Valoriser des déchets organiques…

Les études de ressources menées entre 2014 et 2015 ont permis d’identifier, au-delà des ressources disponibles au sein du parc zoologique, un potentiel de ressources importantes chez les agriculteurs mais aussi les industriels du territoire, dans un rayon de 15 km. « Nous avons trouvé majoritairement des fumiers bovins et équins mais nous avons également signé un partenariat avec des enseignes de distribution pour récupérer leurs invendus fruits et légumes » explique Sylvie Fleury. Chaque année, près de 11 000 tonnes de déchets végétaux alimenteront l’unité de méthanisation.

 

… en produisant du biométhane…

L’ensemble des déchets recueillis (fumiers, déchets verts, fruits et légumes périmés) seront mixés dans une mélangeuse. « Nous avons choisi un procédé que l’on appelle ʺen voie sèche continueʺ, totalement automatisé, où tout se passe en ambiance fermée » explique Sylvie Fleury, qui précise que le mélange obtenu est « à haute teneur en matière sèche, environ 28 %, ce qui induit une méthanisation compacte ». Ce mélange passera ensuite un certain nombre de jours dans le digesteur où les bactéries dégraderont la matière, majoritairement le carbone pour produire du biogaz. Le biogaz sera ensuite envoyé dans un système d’épuration membranaire où il sera transformé en biométhane de type H+. « Un système parfaitement adapté au débit que nous allons produire, puisque l’unité de méthanisation aura une capacité pouvant aller jusqu’à 250 normaux mètres cubes par heure » souligne Sylvie Fleury qui précise que « le débit devrait être compris entre 120 et 150 Nm3 par heure dans les premières années ». La future directrice de Thoiry Bioénergie insiste sur les perspectives d’évolution de leur outil industriel qui sera en mesure de doubler sa capacité de production à moyen terme. Un avis partagé par Daniel Lhéritier, chef de projet biogaz chez GRDF qui prévoit « un rendement d’environ 10 gigawattheures par an de biométhane chaque année ». La mise en service de l’unité est prévue cet automne avec une première injection à la mi-janvier 2018. « C’est alors que la phase 1 du projet débutera. Elle doit durer entre 12 à 18 mois. Au cours de cette période, le biométhane devrait représenter plus de 20 % de la consommation totale de gaz des huit collectivités en période estivale », ajoute Daniel Lhéritier.
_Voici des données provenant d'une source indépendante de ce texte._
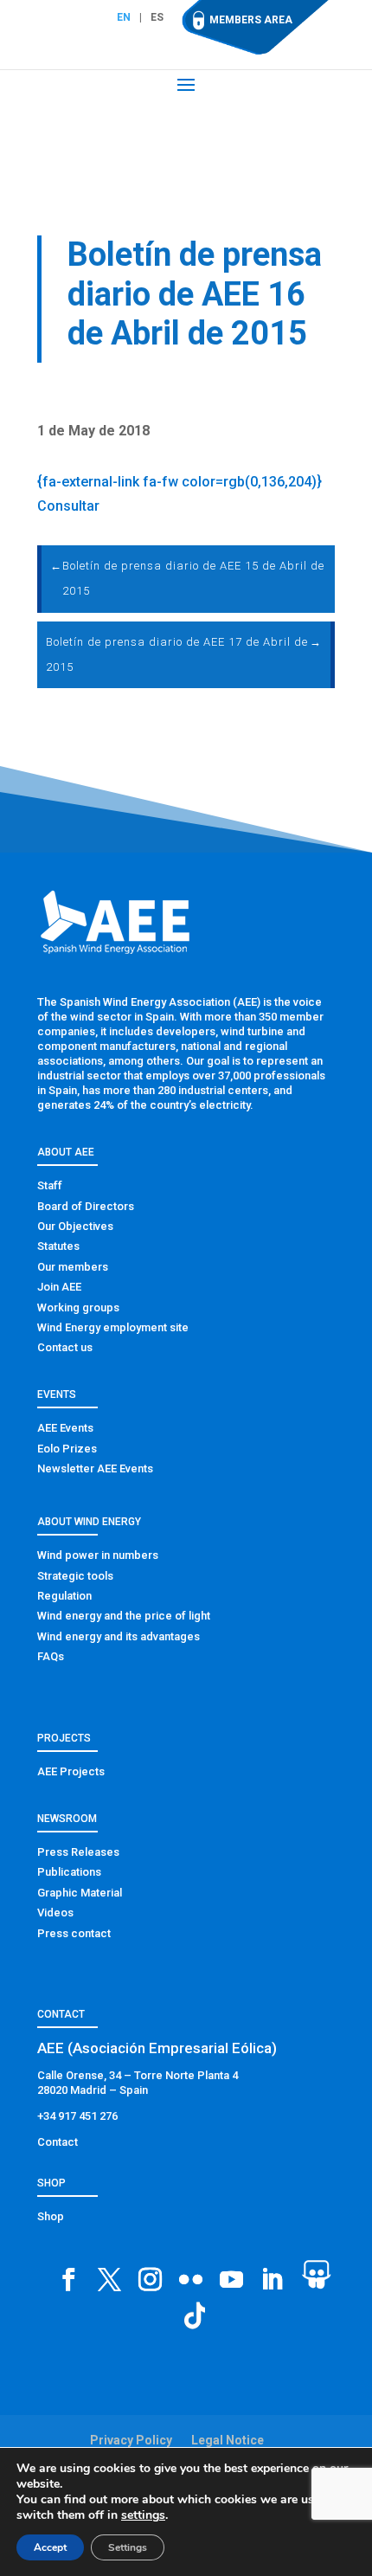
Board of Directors (85, 1206)
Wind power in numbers (97, 1555)
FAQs (50, 1656)
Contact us (65, 1347)
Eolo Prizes (67, 1448)
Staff (49, 1185)
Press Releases (78, 1851)
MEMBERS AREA (250, 20)
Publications (69, 1871)
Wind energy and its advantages (118, 1636)
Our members (72, 1266)
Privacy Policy (131, 2440)
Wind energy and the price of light (123, 1615)
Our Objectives (75, 1226)
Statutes (58, 1246)
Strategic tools (75, 1575)
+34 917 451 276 (77, 2115)
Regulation (64, 1595)
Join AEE (59, 1286)
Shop (50, 2216)
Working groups (78, 1307)
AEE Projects (71, 1771)
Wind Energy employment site (113, 1327)
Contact (57, 2141)
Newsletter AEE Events (95, 1468)
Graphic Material (79, 1892)
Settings (127, 2547)
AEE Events (65, 1427)
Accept (50, 2547)
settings (143, 2515)
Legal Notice (227, 2440)
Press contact (74, 1933)
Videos (55, 1912)
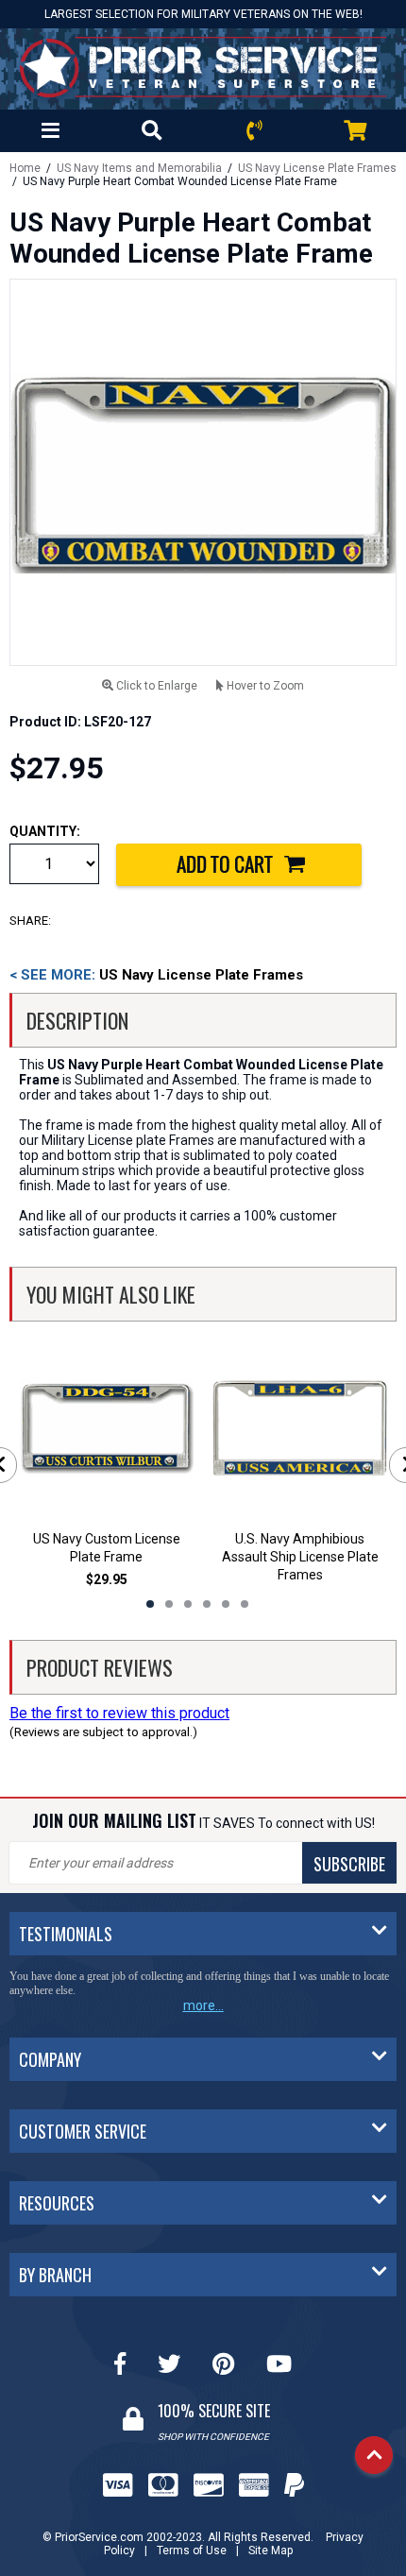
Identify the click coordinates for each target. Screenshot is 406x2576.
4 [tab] (207, 1604)
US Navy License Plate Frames (317, 168)
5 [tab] (225, 1604)
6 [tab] (244, 1604)
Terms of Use (192, 2550)
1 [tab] (150, 1604)
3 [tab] (188, 1604)
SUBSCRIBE (349, 1863)
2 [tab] (169, 1604)
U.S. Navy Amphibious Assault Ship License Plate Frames (300, 1556)
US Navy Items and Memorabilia (139, 168)
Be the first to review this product (119, 1713)
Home (25, 168)
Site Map (270, 2550)
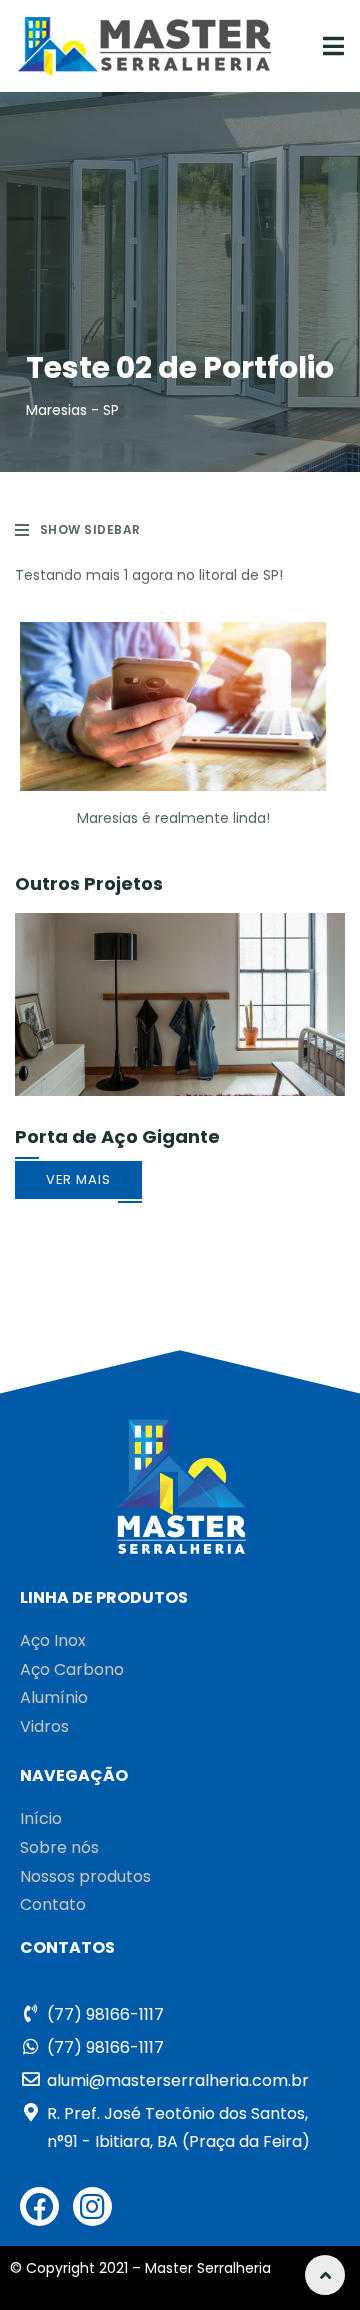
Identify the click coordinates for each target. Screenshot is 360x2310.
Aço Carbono (72, 1669)
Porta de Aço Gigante (117, 1136)
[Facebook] (39, 2206)
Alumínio (54, 1697)
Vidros (44, 1726)
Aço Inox (53, 1640)
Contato (53, 1904)
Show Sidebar (90, 530)
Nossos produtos (85, 1876)
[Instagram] (92, 2206)
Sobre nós (59, 1847)
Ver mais (78, 1179)
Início (41, 1818)
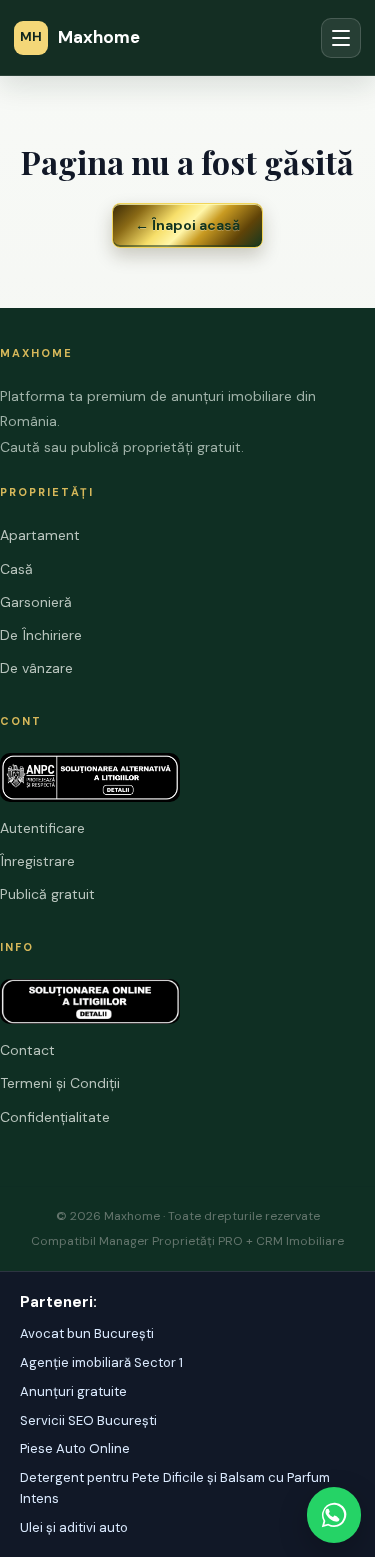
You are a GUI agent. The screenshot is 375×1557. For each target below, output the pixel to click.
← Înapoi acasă (187, 225)
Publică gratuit (47, 894)
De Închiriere (41, 635)
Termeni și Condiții (60, 1083)
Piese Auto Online (75, 1448)
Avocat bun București (87, 1333)
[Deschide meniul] (341, 38)
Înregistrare (37, 861)
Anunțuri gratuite (73, 1391)
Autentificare (42, 828)
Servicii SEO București (88, 1420)
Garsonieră (36, 602)
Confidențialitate (55, 1117)
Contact (27, 1050)
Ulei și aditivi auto (74, 1527)
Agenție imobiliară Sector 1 (101, 1362)
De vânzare (36, 668)
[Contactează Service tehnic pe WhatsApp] (334, 1515)
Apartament (40, 535)
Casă (16, 569)
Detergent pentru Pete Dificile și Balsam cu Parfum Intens (175, 1488)
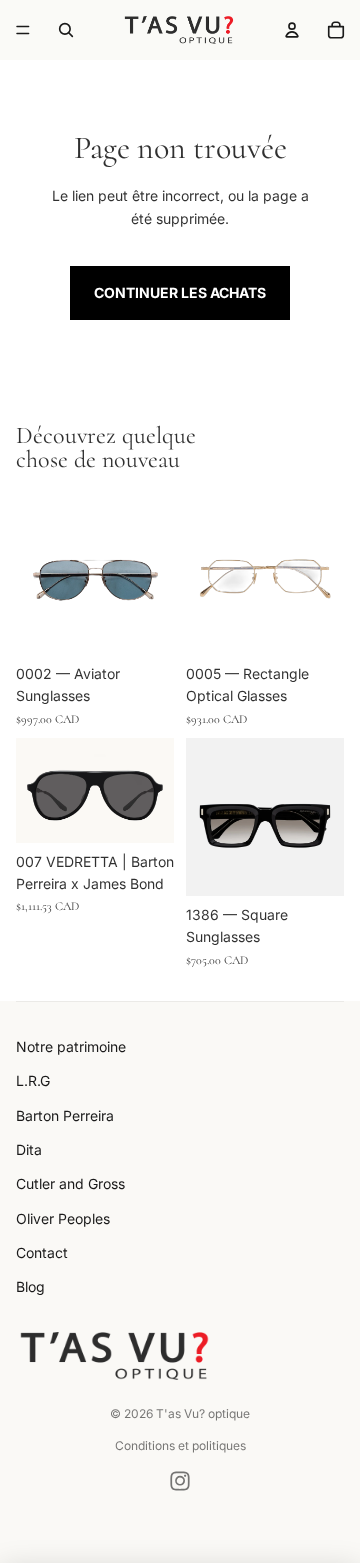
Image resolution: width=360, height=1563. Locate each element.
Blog (30, 1286)
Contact (42, 1252)
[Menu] (23, 30)
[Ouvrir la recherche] (66, 30)
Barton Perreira (65, 1115)
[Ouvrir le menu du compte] (292, 30)
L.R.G (33, 1080)
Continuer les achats (180, 292)
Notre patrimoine (71, 1046)
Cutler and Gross (70, 1183)
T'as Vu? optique (203, 1413)
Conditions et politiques (180, 1445)
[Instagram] (180, 1481)
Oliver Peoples (63, 1218)
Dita (29, 1149)
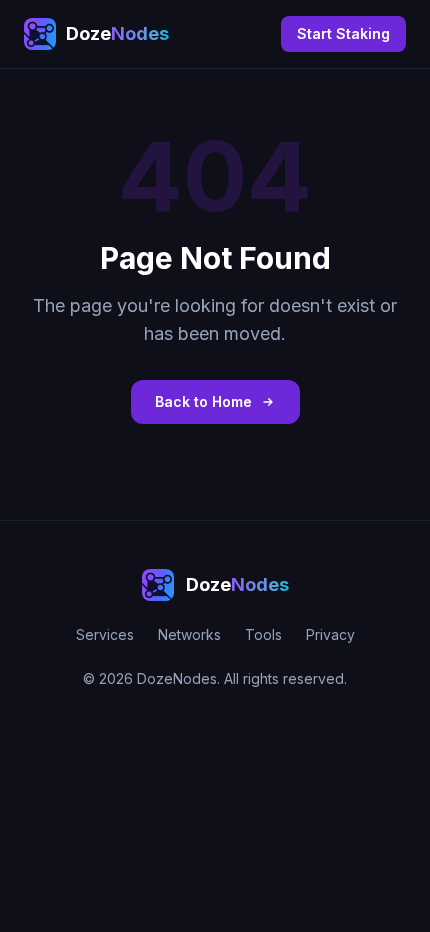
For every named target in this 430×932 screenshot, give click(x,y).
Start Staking (343, 33)
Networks (189, 634)
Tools (263, 634)
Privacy (330, 634)
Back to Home (203, 401)
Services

Un ratio appelé à doubler en phase 2, de 20 à 40 %.

… et un fertilisant

Quant au digestat produit, qui s’apparente à un amendement organique, mais qui est en réalité un fertilisant riche en carbone, en azote et en phosphore, il est stocké au sein de l’usine avant distribution selon le plan d’épandage. « Nous avons la volonté de faire homologuer notre digestat et ceci même si l’évolution de la réglementation devrait nous permettre prochainement d’obtenir un statut produit au vu de la qualité de la production [uniquement du végétal, NDLR]. C’est un autre gage de notre qualité » conclut Sylvie Fleury.

« Un projet fédérateur » comme aime à le rappeler Colomba de La Panouse. Un projet qui a bénéficié du soutien financier et logistique d’un grand nombre d’acteurs et qui fera dans quelques mois du château de Thoiry le premier monument historique en France alimenté en biométhane. Et l’histoire ne fait que commencer…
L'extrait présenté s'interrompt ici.